Dataset items:
=== Begin Enclosure ===

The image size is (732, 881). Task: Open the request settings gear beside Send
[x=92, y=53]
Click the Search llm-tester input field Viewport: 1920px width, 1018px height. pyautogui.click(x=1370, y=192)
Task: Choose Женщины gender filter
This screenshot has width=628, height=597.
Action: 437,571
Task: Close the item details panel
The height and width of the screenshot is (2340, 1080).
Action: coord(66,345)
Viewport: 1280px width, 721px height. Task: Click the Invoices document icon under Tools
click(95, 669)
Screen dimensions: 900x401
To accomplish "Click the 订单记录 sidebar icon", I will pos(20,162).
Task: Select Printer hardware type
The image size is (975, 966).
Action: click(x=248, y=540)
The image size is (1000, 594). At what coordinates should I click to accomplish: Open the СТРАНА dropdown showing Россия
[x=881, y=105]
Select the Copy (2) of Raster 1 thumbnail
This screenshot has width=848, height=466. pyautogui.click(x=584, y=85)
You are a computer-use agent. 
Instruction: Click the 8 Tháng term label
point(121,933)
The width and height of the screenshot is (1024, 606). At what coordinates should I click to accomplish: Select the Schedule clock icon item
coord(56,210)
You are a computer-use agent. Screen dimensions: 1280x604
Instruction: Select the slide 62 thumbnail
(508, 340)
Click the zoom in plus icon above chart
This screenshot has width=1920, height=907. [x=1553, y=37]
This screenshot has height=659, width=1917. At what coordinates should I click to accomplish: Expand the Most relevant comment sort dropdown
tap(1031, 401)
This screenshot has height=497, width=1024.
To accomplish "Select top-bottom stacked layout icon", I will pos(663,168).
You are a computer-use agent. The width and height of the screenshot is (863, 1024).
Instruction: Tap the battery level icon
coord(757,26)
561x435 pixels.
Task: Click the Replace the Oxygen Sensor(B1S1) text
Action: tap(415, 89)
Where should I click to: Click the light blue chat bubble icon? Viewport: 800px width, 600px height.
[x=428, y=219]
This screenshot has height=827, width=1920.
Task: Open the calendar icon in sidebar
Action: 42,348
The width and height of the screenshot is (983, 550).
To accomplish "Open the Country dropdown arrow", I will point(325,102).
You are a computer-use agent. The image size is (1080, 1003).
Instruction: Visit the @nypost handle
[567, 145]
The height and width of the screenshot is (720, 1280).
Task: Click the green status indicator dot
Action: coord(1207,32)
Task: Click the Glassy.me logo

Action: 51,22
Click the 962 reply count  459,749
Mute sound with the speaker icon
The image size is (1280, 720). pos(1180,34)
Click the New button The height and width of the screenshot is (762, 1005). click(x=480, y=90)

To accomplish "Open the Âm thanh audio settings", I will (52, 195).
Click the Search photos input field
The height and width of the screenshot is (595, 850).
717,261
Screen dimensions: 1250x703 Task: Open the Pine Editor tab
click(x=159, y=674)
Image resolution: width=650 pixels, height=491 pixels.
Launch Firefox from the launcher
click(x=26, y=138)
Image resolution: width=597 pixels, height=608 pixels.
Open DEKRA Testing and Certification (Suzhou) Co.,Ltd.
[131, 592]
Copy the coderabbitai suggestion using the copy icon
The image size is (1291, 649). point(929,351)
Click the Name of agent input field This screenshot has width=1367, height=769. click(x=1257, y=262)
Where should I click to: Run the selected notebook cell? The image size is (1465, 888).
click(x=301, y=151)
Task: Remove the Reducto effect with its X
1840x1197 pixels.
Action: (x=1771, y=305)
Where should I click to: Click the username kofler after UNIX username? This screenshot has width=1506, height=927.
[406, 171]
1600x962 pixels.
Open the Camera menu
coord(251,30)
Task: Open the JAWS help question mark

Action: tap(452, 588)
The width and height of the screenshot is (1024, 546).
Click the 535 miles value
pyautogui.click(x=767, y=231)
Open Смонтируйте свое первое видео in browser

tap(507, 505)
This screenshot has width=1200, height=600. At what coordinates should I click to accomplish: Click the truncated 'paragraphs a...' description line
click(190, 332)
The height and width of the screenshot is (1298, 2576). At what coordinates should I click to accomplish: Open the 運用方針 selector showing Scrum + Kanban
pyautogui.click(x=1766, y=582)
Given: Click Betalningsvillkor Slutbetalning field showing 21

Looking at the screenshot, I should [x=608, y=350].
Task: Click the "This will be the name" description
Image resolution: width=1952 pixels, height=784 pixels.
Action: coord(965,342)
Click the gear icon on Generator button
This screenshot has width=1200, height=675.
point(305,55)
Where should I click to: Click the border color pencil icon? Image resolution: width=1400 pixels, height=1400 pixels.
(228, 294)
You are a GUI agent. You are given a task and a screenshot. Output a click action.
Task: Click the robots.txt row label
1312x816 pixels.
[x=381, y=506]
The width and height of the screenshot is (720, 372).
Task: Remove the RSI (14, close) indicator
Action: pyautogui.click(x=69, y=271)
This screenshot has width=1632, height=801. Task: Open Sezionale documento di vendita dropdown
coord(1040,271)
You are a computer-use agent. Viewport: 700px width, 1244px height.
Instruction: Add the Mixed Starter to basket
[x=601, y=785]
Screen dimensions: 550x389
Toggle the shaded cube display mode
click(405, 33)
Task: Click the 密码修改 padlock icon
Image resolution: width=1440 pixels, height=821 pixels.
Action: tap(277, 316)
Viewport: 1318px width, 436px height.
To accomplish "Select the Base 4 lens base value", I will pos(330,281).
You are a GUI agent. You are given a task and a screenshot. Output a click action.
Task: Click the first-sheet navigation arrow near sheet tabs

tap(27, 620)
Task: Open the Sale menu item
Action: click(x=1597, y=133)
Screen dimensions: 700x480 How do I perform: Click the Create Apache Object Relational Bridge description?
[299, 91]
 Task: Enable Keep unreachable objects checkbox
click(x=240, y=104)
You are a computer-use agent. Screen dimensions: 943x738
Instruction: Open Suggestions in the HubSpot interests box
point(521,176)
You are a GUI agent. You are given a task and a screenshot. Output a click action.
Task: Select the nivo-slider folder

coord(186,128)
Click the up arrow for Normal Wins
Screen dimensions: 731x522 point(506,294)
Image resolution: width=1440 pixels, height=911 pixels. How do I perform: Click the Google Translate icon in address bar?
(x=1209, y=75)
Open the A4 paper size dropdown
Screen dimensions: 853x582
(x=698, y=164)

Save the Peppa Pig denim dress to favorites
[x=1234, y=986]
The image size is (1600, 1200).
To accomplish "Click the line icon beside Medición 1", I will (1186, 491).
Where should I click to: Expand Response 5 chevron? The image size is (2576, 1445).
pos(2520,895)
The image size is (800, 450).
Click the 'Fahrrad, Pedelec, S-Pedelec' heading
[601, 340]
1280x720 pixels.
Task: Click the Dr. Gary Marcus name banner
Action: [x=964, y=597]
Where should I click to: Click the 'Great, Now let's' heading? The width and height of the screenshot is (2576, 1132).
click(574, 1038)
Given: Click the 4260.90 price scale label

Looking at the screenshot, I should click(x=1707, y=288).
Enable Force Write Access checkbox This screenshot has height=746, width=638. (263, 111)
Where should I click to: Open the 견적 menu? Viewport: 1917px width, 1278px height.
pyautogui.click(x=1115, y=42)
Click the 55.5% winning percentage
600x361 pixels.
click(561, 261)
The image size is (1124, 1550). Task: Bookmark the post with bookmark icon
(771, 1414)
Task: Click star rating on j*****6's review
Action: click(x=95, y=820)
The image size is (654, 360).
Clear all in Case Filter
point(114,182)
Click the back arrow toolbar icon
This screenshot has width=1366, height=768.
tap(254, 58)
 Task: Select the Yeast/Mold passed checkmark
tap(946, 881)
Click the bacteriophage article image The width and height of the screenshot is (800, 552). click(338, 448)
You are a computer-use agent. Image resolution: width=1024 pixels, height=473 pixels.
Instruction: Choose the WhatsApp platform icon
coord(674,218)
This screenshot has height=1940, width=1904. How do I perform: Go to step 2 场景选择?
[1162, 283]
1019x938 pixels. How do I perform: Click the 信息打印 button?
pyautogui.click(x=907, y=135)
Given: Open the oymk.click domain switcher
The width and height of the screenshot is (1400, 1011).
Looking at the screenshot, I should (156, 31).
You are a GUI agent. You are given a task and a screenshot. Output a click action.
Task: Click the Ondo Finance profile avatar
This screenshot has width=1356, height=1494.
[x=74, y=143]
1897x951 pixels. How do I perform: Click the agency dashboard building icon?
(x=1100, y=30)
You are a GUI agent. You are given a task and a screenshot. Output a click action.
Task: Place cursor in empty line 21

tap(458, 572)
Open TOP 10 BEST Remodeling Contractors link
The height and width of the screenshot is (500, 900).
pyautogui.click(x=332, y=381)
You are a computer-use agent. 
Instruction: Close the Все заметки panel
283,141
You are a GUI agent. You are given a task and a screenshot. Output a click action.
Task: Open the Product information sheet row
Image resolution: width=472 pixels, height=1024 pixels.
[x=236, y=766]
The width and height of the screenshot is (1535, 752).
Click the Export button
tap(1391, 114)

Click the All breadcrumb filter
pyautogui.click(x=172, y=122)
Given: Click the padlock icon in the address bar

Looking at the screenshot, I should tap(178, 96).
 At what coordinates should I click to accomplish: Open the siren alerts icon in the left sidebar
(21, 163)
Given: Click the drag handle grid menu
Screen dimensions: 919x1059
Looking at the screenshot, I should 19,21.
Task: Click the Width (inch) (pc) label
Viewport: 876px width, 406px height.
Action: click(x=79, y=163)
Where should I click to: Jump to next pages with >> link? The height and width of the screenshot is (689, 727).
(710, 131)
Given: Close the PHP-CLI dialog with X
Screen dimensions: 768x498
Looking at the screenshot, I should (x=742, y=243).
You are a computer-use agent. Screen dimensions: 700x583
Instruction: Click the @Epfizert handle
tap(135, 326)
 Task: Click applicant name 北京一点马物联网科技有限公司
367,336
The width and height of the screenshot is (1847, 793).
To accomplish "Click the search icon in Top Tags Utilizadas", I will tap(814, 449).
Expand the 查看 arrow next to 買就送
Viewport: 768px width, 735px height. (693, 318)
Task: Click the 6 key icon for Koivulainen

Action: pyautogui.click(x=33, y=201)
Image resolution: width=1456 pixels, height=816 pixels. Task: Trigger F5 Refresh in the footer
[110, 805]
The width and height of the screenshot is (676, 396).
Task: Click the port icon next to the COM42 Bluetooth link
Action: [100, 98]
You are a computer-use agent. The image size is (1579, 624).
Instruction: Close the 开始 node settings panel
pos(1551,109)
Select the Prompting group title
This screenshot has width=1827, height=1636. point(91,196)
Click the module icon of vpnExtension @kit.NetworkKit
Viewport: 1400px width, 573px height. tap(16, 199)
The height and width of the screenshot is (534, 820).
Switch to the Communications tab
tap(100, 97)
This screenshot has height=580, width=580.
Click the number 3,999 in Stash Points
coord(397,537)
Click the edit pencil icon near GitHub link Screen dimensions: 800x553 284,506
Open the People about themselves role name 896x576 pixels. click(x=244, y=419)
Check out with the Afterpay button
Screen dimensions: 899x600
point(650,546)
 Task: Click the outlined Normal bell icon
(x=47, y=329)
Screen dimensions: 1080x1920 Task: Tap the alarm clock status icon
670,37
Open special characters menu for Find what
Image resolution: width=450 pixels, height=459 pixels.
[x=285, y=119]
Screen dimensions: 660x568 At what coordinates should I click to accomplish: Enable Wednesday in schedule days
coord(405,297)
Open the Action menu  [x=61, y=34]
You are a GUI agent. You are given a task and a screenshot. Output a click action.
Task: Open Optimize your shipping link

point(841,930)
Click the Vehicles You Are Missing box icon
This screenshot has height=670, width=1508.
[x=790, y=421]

=== End Enclosure ===

▸ How to complete this task: The entries above hold the needed span. Transcribe exactly the lines from the one with "Task: Place cursor in empty line 21" to the one with "Task: Open the Product information sheet row", both included.

▸ Answer space:
Task: Place cursor in empty line 21

tap(458, 572)
Open TOP 10 BEST Remodeling Contractors link
The height and width of the screenshot is (500, 900).
pyautogui.click(x=332, y=381)
You are a computer-use agent. 
Instruction: Close the Все заметки panel
283,141
You are a GUI agent. You are given a task and a screenshot. Output a click action.
Task: Open the Product information sheet row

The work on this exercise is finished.